Los estudiosos de las crisis económicas han confirmado esto que decimos con sus análisis sobre los orígenes y desarrollo del crack de 1929; igualmente, con las recesiones de 1973 y 1979; y, más cercana, con la Gran Recesión de 2008. Claro y raso: nadie vio venir esas intensas coyunturas recesivas, aunque se haya censurado a los economistas y a los políticos su incapacidad para otearlas y, por tanto, el no advertir de su inminente llegada. La Economía no es una ciencia exacta. Como ciencia social, tiene límites claros, precisos, toda vez que su materia prima es el comportamiento de los agentes políticos, económicos y sociales: de los seres humanos, en definitiva.

Y eso no siempre está regido por principios de utilidad, ni por puntos de equilibrio casi automáticos a los que se llega tras posiciones de gran racionalidad, ni por el precepto de que una cosa cambia mientras el resto de factores quedan inermes (en caeteris paribus). La economía es inestable –como nos enseñó Hyman Minsky– y tal vez la principal función del economista es tratar de estabilizarla haciendo servir, con enorme modestia al conocer la incertidumbre, su caja de herramientas. En ella existen distintos instrumentos, y no siempre funcionan los mismos en todo momento, en cualquier lugar, en cualquier tiempo, al margen de las condiciones sociales.

Sin embargo, existe algún indicador que suele ser de gran interés para identificar una posible evolución hacia un escenario de crisis. Fíjense que esto se escribe con prudencia y cautela franciscanas. Este indicador es el beneficio empresarial, que recoge no solo expectativas, sino una realidad tangible, objetiva.
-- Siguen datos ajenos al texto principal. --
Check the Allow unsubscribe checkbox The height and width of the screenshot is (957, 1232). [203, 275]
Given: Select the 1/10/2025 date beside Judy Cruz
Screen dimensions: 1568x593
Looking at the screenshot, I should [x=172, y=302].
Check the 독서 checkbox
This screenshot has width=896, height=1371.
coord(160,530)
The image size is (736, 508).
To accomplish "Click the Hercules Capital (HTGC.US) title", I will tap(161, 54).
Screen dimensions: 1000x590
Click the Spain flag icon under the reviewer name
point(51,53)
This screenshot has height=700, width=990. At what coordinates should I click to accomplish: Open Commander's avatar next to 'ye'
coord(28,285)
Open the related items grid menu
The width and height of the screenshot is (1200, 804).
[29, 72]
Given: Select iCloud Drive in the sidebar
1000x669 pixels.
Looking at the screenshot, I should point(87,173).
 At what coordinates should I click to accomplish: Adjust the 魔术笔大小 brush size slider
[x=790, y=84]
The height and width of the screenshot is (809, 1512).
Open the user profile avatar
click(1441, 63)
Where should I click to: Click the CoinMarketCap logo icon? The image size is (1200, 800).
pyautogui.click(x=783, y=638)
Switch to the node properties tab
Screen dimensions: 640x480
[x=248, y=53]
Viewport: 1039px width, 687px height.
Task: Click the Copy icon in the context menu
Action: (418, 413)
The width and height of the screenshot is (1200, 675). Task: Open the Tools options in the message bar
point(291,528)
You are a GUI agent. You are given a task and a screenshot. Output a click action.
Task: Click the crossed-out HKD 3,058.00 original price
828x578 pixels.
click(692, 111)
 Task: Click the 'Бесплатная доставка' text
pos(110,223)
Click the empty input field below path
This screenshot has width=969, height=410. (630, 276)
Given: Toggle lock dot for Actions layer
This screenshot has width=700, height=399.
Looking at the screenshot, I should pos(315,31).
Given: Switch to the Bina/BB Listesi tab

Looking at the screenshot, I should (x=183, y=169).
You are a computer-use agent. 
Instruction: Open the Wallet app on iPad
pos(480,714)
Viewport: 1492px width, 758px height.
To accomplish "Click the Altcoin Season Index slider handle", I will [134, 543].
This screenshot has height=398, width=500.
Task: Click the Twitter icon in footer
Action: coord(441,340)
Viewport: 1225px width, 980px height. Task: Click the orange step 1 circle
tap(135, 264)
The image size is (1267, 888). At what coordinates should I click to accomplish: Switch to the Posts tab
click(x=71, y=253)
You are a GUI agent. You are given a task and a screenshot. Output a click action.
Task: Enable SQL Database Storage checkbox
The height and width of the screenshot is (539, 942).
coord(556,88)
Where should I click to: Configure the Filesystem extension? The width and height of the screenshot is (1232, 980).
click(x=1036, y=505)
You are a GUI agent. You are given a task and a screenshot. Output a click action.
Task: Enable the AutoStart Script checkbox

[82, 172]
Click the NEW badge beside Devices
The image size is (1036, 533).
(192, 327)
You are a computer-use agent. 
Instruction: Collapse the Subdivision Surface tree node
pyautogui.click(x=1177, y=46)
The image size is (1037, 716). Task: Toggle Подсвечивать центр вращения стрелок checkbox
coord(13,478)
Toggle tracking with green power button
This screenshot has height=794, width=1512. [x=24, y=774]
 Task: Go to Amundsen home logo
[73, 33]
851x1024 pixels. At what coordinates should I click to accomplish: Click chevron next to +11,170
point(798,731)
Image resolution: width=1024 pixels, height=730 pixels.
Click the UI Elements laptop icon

Existe una prolija literatura económica sobre el tema, desde postulados ideológicos dispares –liberales, marxistas, postkeynesianos, para ser sintético–, con un apunte en el que pueden coincidir con, eso sí, grandes matices: una caída en los beneficios de las empresas avanza una coyuntura de crisis, cuya dimensión y profundidad se desconoce.

La causa: menos ganancias infieren una reducción de la inversión privada; la retracción de la actividad económica. Por el contrario, el avance de los beneficios o su permanencia inciden en una mejor trayectoria para el futuro. En ambos casos, el sector público debe estar atento: ya sea utilizando la palanca de la inversión cuando la privada se contrae; ya vigilando la evolución de esos beneficios. En ambos supuestos, contribuyendo a mejorar la coyuntura.